More Doubts On China

A couple of days ago I wrote a post questioning China’s first quarter growth numbers. Judging from the comments on Seeking Alpha where it was picked up, there are few people who share my skepticism when it comes to that country’s future as an economic power. 

But I’ll soldier on as the WSJ had a brief article yesterday that mirrors my doubts to some degree. The article points out the fundamental flaw in the economic data coming out of that country and the longer-term impediments to growth.

Economists are roundly cheerful about China’s worst quarterly economic performance in nearly 20 years.

The 6.1% rise in first-quarter gross domestic product, way down from the double-digit levels of recent years, does belie some encouraging signs for the economy.

Manufacturing output, up 8.3% on the year in March, is growing at a healthy clip again.

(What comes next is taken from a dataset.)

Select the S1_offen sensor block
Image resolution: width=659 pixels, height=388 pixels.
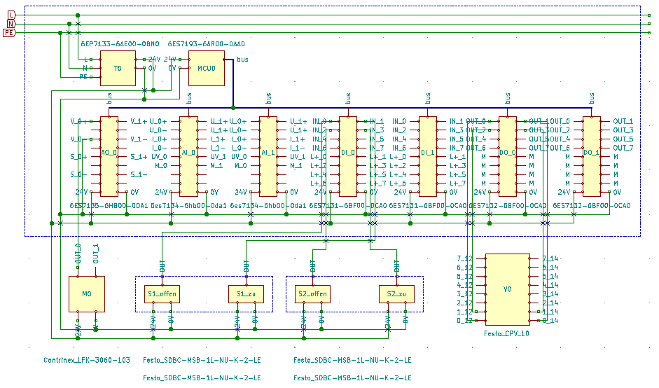pos(162,294)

A range of indicators, from rebounding car sales to faster fixed-asset investment growth, all look positive.

In sum, a belief that the past three months represents the trough of China’s slowdown has taken hold — with credit due to last autumn’s $586 billion fiscal stimulus and a surge in lending from state-owned banks, mainly to state-owned enterprises.

Now the debate among economists is becoming more alphabetical. Is this recovery V-shaped, with China set to return quickly to the high-level growth of recent years? Or is it more W-shaped, as a government spending-led recovery this year peters out and China’s longer term structural issues resurface?

The risk in Beijing’s spending-and-lending stimulus measures is of an eventual, large misallocation of resources.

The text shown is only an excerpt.